No doubt, I could find theologians, philosophers, and teachers to 'justify' my thinking. But I would not be able to find one authentic Catholic teaching to do so. I could not say I was following Vatican II when faced with the fact that Vatican II never taught what I thought it did, nor could I say I was a Catholic when faced with the fact I believed something the Church didn't teach.
The consequences of this type of thinking, knowledge over truth, is readily apparent. If we are free to create our own theologies, our own spirituality there is no need to attend Mass, no need for priests, or nuns. There is no need for religious educators, and no need for any faith but the one I created. And if I create my own faith, how can I be expected to 'teach', to 'evangelize' others?
What St. Jerome wrote can be applied today to what some Catholics 'think' is Catholic teaching. "You cannot make your way into holy Scripture (or Church teaching) without someone to go before you and show you the road….The science of the Scriptures is the only one which all persons indiscriminately claim as their own! This science the babbling old woman, the doting old man, the wordy sophist, take upon themselves; they tear it to tatters and teach before they themselves have learned….Coming by chance to the study of the Scriptures….they fancy what they utter is the law of God, not deigning to learn what the prophets and the Apostles taught. Rather, they accommodate to their interpretation the most incongruous passages, as if were something great instead of a most faulty method of teaching, distorting sentences and forcing the reluctant Scripture (and Church teaching) to their own whims."
The attitude of the Catholic cannot be what "I" think, but what Christ, through His Church thinks. As Christ said: "I have not spoken on My Own authority; the Father Who sent Me has himself given Me commandment what to say and what to speak. And I know that His commandment is eternal life. What I say, therefore, I say as the Father has bidden Me" (John 12:49-50).
Christ taught what His Father commanded Him to teach, not what 'He' thought. Peter, Paul and the other Apostles taught what Christ had commanded them, not what they 'thought' He wanted taught. All the way to the Church today.

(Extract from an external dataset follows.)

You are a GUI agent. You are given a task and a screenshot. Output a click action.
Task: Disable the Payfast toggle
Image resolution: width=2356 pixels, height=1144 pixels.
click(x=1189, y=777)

Yet we hear those who speak of their own personal authority. Not what the Church teaches but rather what they 'think' the Church should teach. More often than not this is not due to an authentic spirituality, but rather as a justfication.
But again, how can one teach what they don't know, or reject? And how can we know if we aren't taught it? We may think we know the Church, but unless we know where to look, we may find ourselves listening to those telling us what we 'want' to hear rather than what we 'need' to hear. Without a grounding in the basics, we cannot accept or understand the greater things of the faith. We then don't have faith, but rather a self-made appearance of faith. Not faith in God, or His Church, but in ourselves. A self-made faith with a self- made god, for a self-made church.